According to analysts at Goldman Sachs Group, mutual funds are facing challenges in outperforming their benchmarks as they remain underweight on megacap technology stocks. Despite attempting to catch up during the second quarter, their performance has continued to disappoint.

The default underweight position of both core and growth funds in the soaring megacap tech stocks remains the most significant obstacle to mutual fund performance, stated the Goldman analysts in a research note. Only 30% of large-cap mutual funds have beaten their benchmarks this year, compared to a 38% success rate since 2007.

Goldman highlights that the seven largest megacap tech stocks have outperformed the equal-weight version of the S&P 500, which gained around 4% this year. In the second quarter, mutual funds' underweight in megacap tech stocks increased further, despite portfolio managers chasing rallies in Google parent Alphabet Inc. (GOOGL), Facebook parent Meta Platforms Inc. (META), and Microsoft Corp. (MSFT).

Although Meta, Microsoft, and Alphabet have all experienced declines this month, they achieved substantial gains in the second quarter while performing well overall this year, according to FactSet data. Through Thursday, Meta has surged over 138% in 2023, Alphabet has soared over 47%, and Microsoft has jumped more than 33%.

Mutual Funds Adjust Tech Stock Allocations

According to Goldman Sachs, mutual funds have increased their underweight allocations to major tech companies in the second quarter. Specifically, their underweight positions in Apple Inc. (AAPL), Nvidia Corp. (NVDA), Tesla Inc. (TSLA), and Amazon.com Inc. (AMZN) have widened.

Record Underweight Position

Goldman Sachs analysts stated that mutual funds currently hold the largest underweight position in mega-cap tech stocks on record, amounting to 490 basis points.

Furthermore, their research reveals that the average large-cap mutual fund is now 792 basis points underweight the top seven tech stocks, compared to 721 basis points underweight at the beginning of the second quarter.

In addition, Goldman Sachs discovered that mutual funds are overweight in cyclical sectors, with increased exposure to financials and energy. This represents the highest exposure to these sectors since at least 2012.

Read: 'Rare' Rally in Cyclical Stocks Mostly Over, Warns Goldman Sachs

The analysts also noted that mutual funds remain overweight in industrials and materials.
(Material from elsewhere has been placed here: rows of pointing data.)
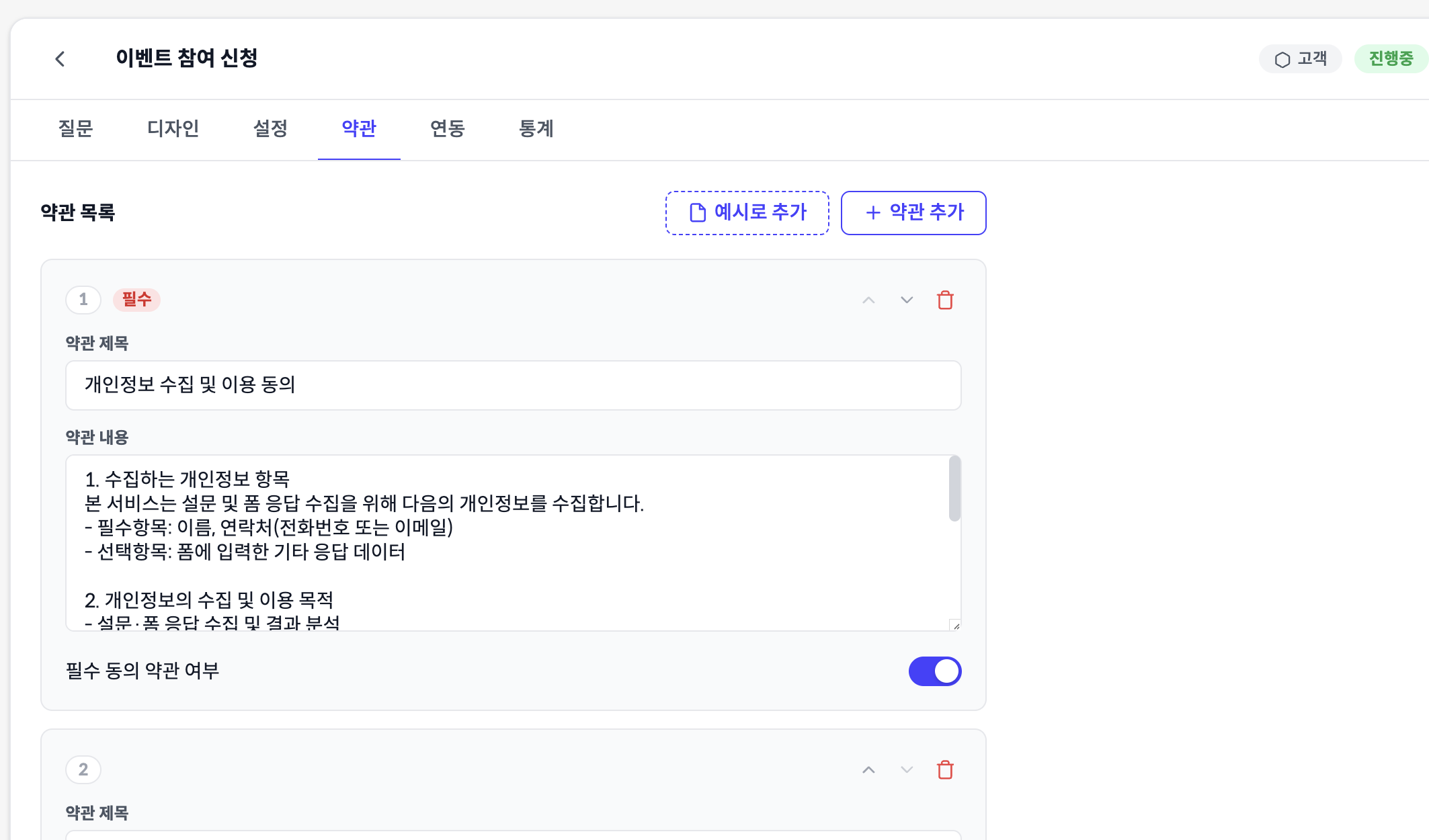The image size is (1429, 840).
Task: Click the 약관 추가 button
Action: coord(913,212)
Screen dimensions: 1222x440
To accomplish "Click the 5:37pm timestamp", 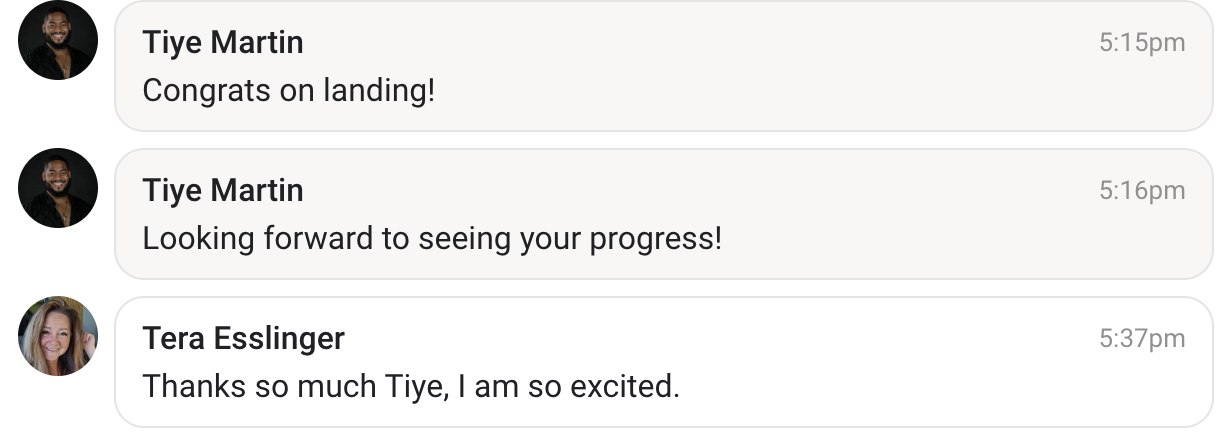I will pos(1141,339).

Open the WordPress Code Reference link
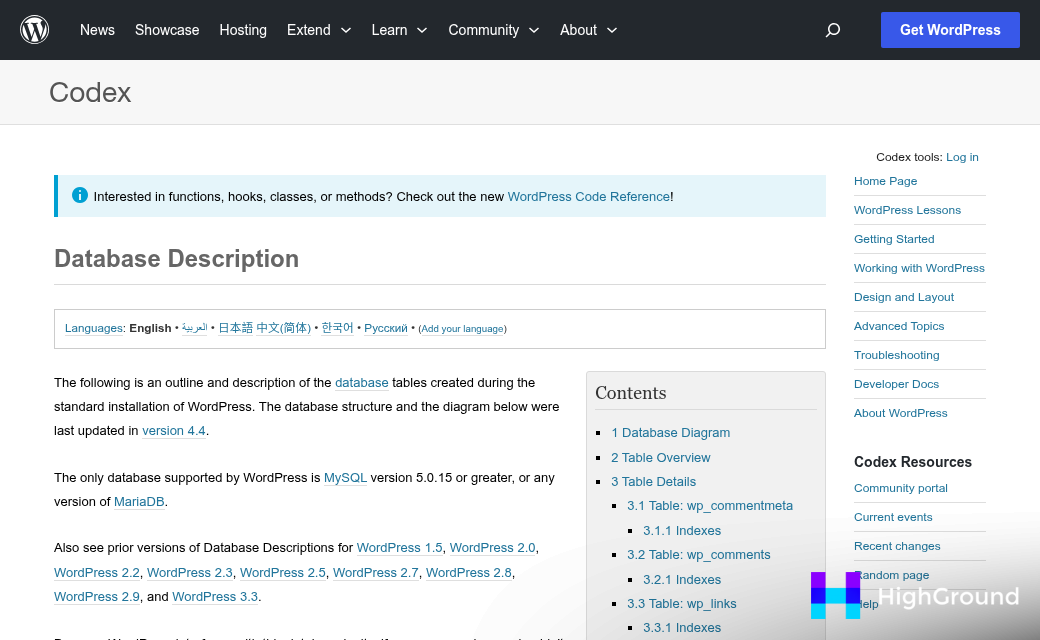588,196
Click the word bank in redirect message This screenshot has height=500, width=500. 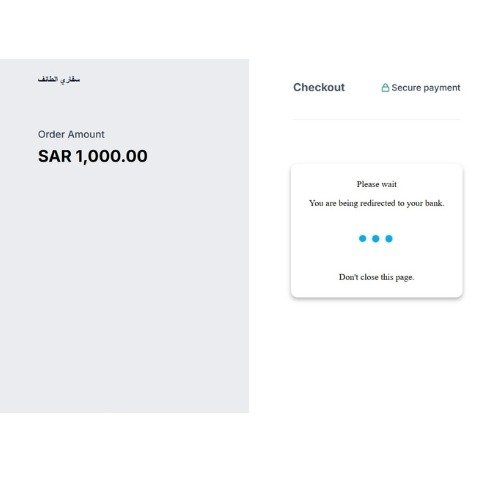434,203
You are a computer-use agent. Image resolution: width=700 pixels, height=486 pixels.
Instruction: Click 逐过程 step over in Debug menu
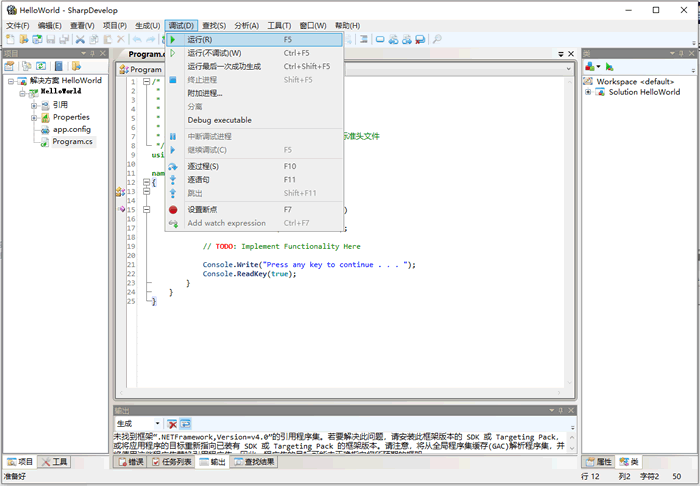click(203, 166)
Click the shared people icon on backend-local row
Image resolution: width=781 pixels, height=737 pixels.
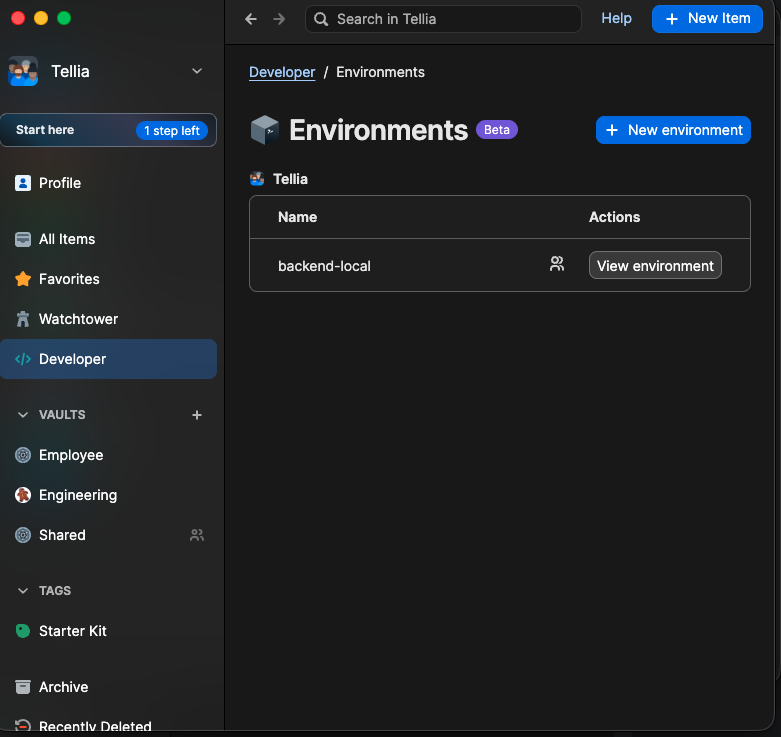point(557,265)
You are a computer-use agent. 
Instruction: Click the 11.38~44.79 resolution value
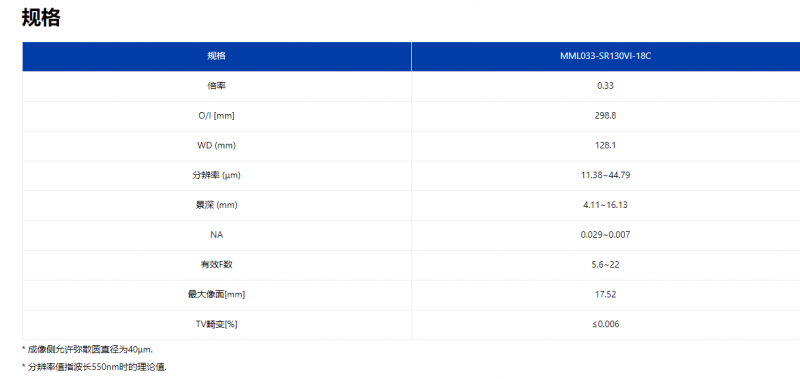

While mutual funds are struggling to outperform benchmarks, the average large-cap portfolio excluding the top seven tech stocks has managed to outperform the Russell 1000 by 67 basis points this year, according to Goldman Sachs.

However, when including those stocks, the average large-cap mutual fund portfolio has performed worse than the Russell 1000 by 136 basis points in 2023, according to the analysts.